La prestigieuse récompense, remise pour la 114e fois, doit être attribuée à 11H45 (09H45 GMT) à Stockholm.

L'image avait fait le tour du monde en avril 2019: le premier "trou noir" directement immortalisé, produite par le projet Event Horizon Telescope. Son directeur, l'astrophysicien américain Shep Doeleman, de même que l'Allemand Heino Falcke, pourraient se voir récompenser pour leurs travaux sur le sujet.

Selon l'institut spécialisé Clarivate, qui chaque année pronostique de possibles lauréats, le Nobel de physique pourrait aussi aller à un trio d'autres experts de l'espace.

Le Mexicano-Britannique Carlos Frenk, l'Argentin Julio Navarro et le Germano-Britannique Simon White sont pressentis pour leurs recherches sur la formation et l'évolution des galaxies, la structure cosmique et les halos de matière noire.

En 2019, le Nobel de physique avait distingué trois cosmologues, le Canado-Américain James Peebles, qui a mis ses pas dans ceux d'Albert Einstein pour éclairer les origines de l'univers, et les Suisses Michel Mayor et Didier Queloz qui, les premiers, ont révélé l'existence d'une planète en dehors du système solaire.

Selon les experts, le Nobel pourrait aussi quitter l'espace pour un autre domaine de forte progression de la science, cette fois dans l'infiniment petit: la physique et l'informatique quantiques, utilisant des propriétés surprenantes de la matière à l'échelle de l'infiniment petit.

L'Américain Peter Shor, qui a ouvert la voie aux actuelles recherches sur les calculateurs quantiques, pourrait ainsi décrocher le prix, selon la radio publique suédoise SR.

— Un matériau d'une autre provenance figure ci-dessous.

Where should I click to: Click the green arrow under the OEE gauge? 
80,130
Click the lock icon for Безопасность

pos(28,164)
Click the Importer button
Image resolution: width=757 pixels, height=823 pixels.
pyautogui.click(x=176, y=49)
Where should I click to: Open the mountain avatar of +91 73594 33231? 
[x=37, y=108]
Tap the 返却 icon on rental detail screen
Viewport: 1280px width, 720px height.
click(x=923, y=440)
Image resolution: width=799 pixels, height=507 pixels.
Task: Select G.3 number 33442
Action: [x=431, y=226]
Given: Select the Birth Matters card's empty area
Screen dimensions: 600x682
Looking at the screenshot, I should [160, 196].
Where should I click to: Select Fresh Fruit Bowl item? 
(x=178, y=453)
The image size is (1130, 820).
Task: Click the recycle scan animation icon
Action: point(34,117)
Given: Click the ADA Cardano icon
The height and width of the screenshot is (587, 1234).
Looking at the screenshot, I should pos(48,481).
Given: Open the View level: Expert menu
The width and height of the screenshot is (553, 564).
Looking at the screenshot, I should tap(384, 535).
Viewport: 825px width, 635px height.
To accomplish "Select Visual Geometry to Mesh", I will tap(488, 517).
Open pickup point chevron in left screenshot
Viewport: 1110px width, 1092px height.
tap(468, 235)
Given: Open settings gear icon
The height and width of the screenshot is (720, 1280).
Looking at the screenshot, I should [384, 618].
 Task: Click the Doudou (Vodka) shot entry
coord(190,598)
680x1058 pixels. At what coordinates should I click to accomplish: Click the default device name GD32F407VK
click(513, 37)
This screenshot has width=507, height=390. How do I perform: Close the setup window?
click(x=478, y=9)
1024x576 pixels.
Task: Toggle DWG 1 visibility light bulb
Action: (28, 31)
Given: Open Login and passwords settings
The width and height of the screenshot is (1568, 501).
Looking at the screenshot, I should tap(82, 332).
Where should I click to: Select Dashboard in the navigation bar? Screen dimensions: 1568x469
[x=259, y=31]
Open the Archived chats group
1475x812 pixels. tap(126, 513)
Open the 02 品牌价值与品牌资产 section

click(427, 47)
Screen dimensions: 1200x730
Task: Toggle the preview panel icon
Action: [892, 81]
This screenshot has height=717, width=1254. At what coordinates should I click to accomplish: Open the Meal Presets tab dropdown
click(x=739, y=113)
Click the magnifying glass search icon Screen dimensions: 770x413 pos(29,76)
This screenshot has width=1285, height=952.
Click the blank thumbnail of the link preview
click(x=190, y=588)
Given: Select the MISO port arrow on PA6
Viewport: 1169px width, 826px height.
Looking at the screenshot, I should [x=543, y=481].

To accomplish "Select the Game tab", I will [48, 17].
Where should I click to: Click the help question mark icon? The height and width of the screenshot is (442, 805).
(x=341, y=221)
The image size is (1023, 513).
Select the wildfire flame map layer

Alain Aspect, mondialement connu pour avoir le premier mis en évidence en 1982 l'intrication quantique -- une propriété fondamentale de la discipline -- pourrait être également récompensé. Ce qui apporterait un quinzième prix Nobel de physique à la France.

Trois femmes seulement ont remporté le Nobel de physique depuis 1901, pour 209 hommes.

- Près d'un million d'euros -

Si les prix Nobel vont bien être annoncés comme prévu cette semaine, le coronavirus a entraîné l'annulation de la cérémonie physique de remise des prix, le 10 décembre à Stockholm.

Les lauréats, qui se partagent près d'un million d'euros pour chaque discipline, recevront leur prix dans leur pays de résidence.

Lundi, le prix de médecine a confirmé l'écrasante domination des Américains dans le palmarès des Nobel scientifiques en primant Harvey Alter et Charles Rice, aux côtés du Britannique Michael Houghton, pour leur rôle dans la découverte du virus responsable de l'hépatite C.

Suivra mercredi la chimie, où une découverte biomédicale majeure pourrait être récompensée: les "ciseaux Crispr", permettant de couper un gène précis, mis au point par la Française Emmanuelle Charpentier et l'Américaine Jennifer Doudna. Un autre pionnier du séquençage des gènes, l'Américain Leroy Hood, pourrait être consacré, selon la radio suédoise SR.

Autres nobélisables: les nanocristaux, de même que les travaux des Américains Harry Gray, Richard Holm et Stephen Lippard sur le rôle des ions métalliques en biologie.

Le prix de littérature, évènement le plus attendu du grand public avec la paix le vendredi à Oslo, sera lui annoncé jeudi par l'Académie suédoise.

Les critiques interrogés par l'AFP ont évoqué une quinzaine de nobélisables, avec des profils allant de l'Américano-Caribéenne Jamaïca Kincaid à l'Albanais Ismaïl Kadaré en passant par la Canadienne Anne Carson ou le Français Michel Houellebecq.

Seule récompense non prévue par le fameux testament de l'inventeur suédois, le prix d'économie "à la mémoire d'Alfred Nobel", créé en 1968, clôturera la saison lundi prochain.